Even the stupid understood that the monster had wanted to be noticed. Even the dim knew which puppeteer dangled the Unborn. What even the brilliant could not fathom was, why Al Rhemish?

Megelin suggested, “It was all about confusion. Meant to cause exactly the disorders we’re beginning to see now.”

“Layers,” the ancient mused. “There will be layers, more and deeper, some planned minutely, some improvised, some coming to life despite never having been foreseen. What else happened that night?”

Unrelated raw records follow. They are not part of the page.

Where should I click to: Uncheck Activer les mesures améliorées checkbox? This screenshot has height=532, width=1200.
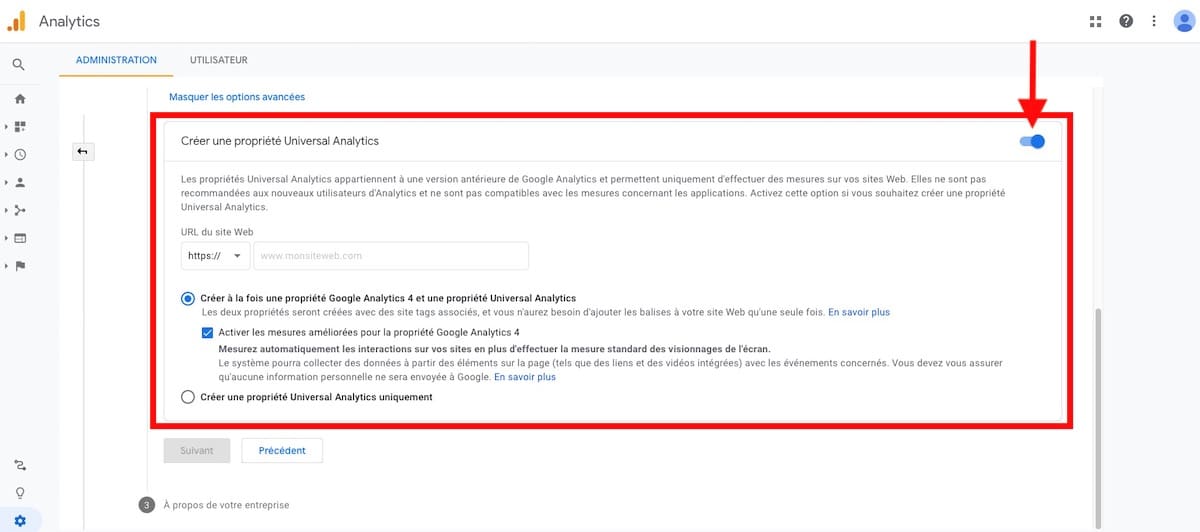(207, 333)
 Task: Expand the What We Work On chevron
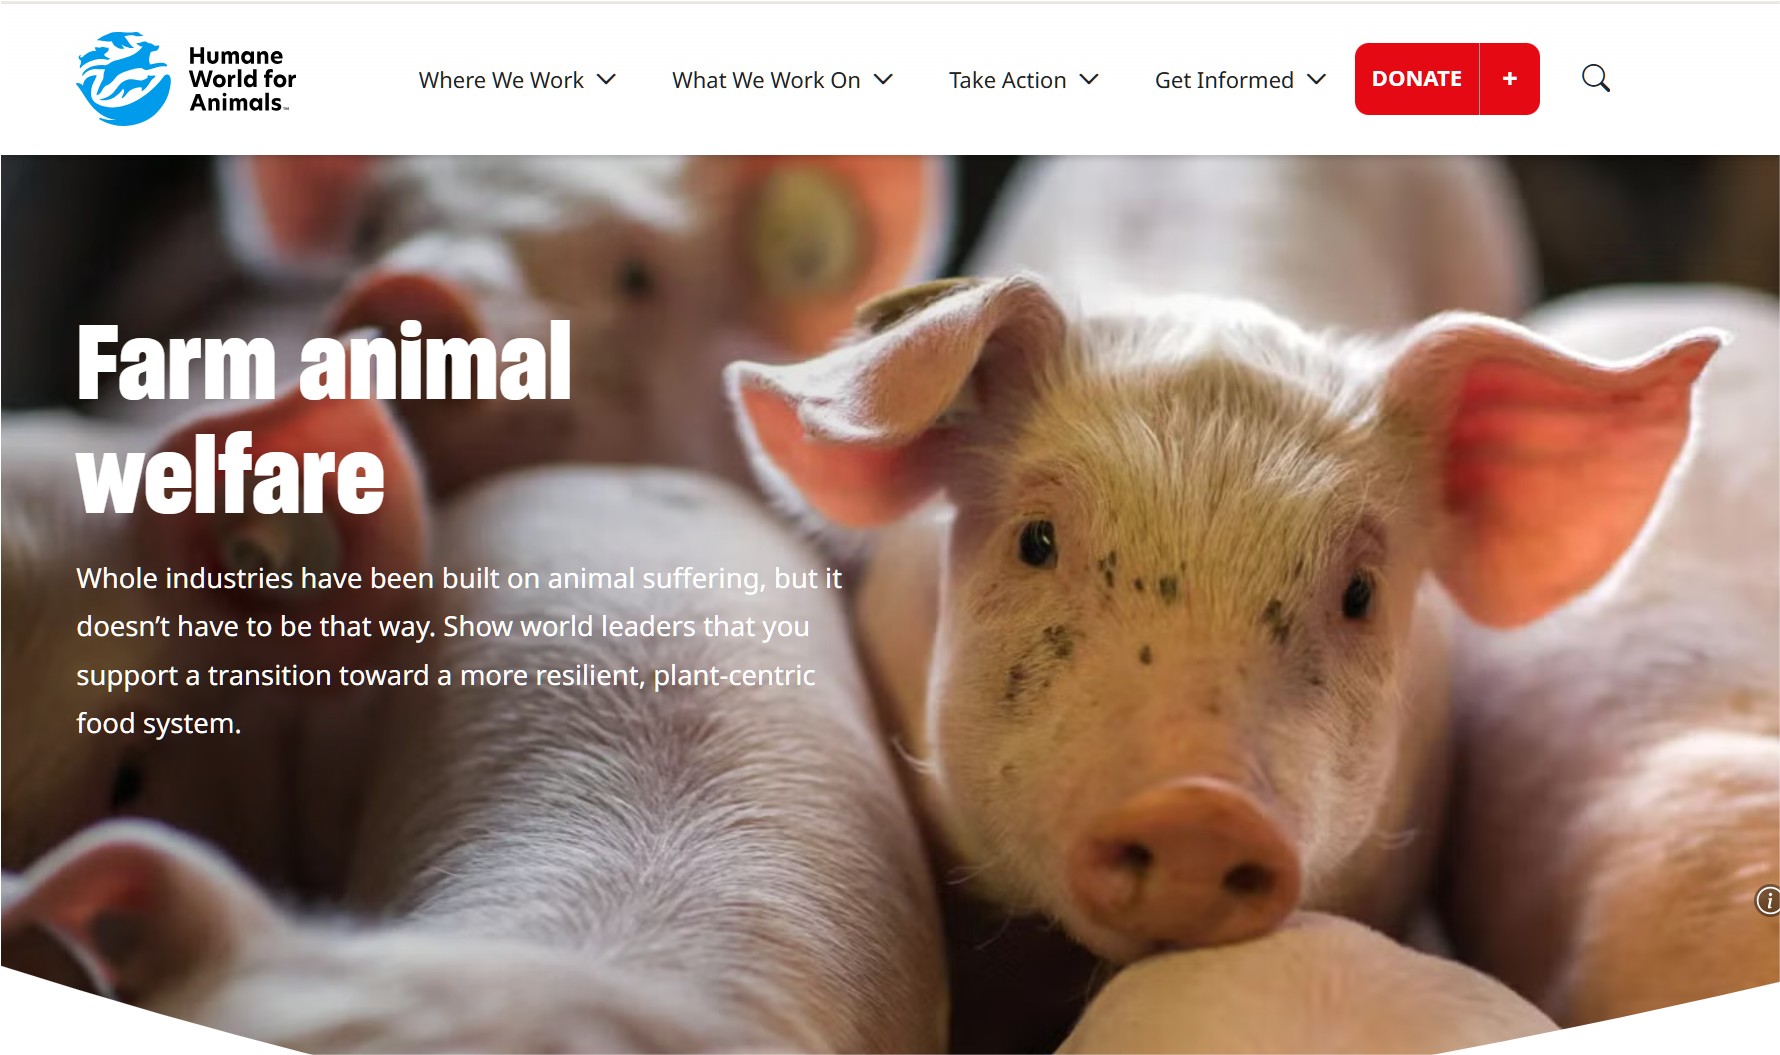click(x=883, y=79)
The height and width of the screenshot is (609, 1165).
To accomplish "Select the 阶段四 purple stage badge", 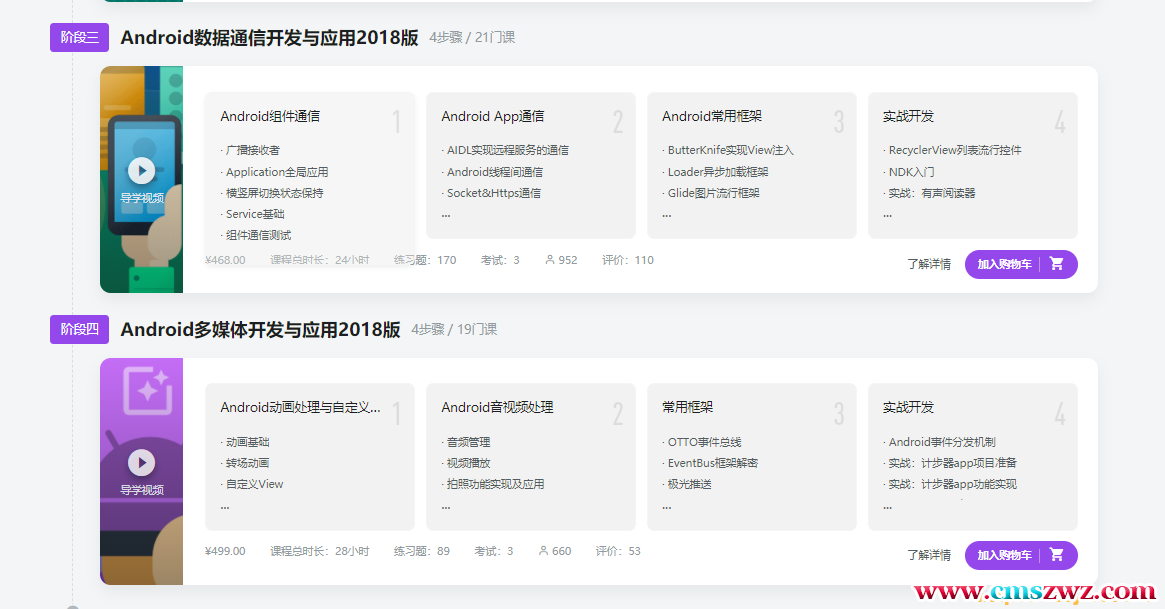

Megelin’s seekers had found nothing more solid than a thin rumor that his father had been seen over where the antique soldiers still hung on, consuming resources and informing the world of all the better ways they would do things if they were still in charge.

This rumor meant no more than scores just like it heard almost every day. Hammad al Nakir was nostalgic. Hammad al Nakir had forgotten the bad times. Hammad al Nakir wanted its old king back. Hammad al Nakir was trying to conjure him back from the realm of the dead.

“Fantasy or not, pursue that,” the Star Rider ordered. “We need to know what that sorcerer was doing while his familiar was entertaining idiots.”

The world shifted into an instant of total disorientation. Megelin and the twins were unsure why. The Star Rider’s admonition became a driving, throbbing obsession. They began to torment already touchy subjects more vigorously, trying to ferret out facts they might not recognize if they found them. They made plenty of new enemies.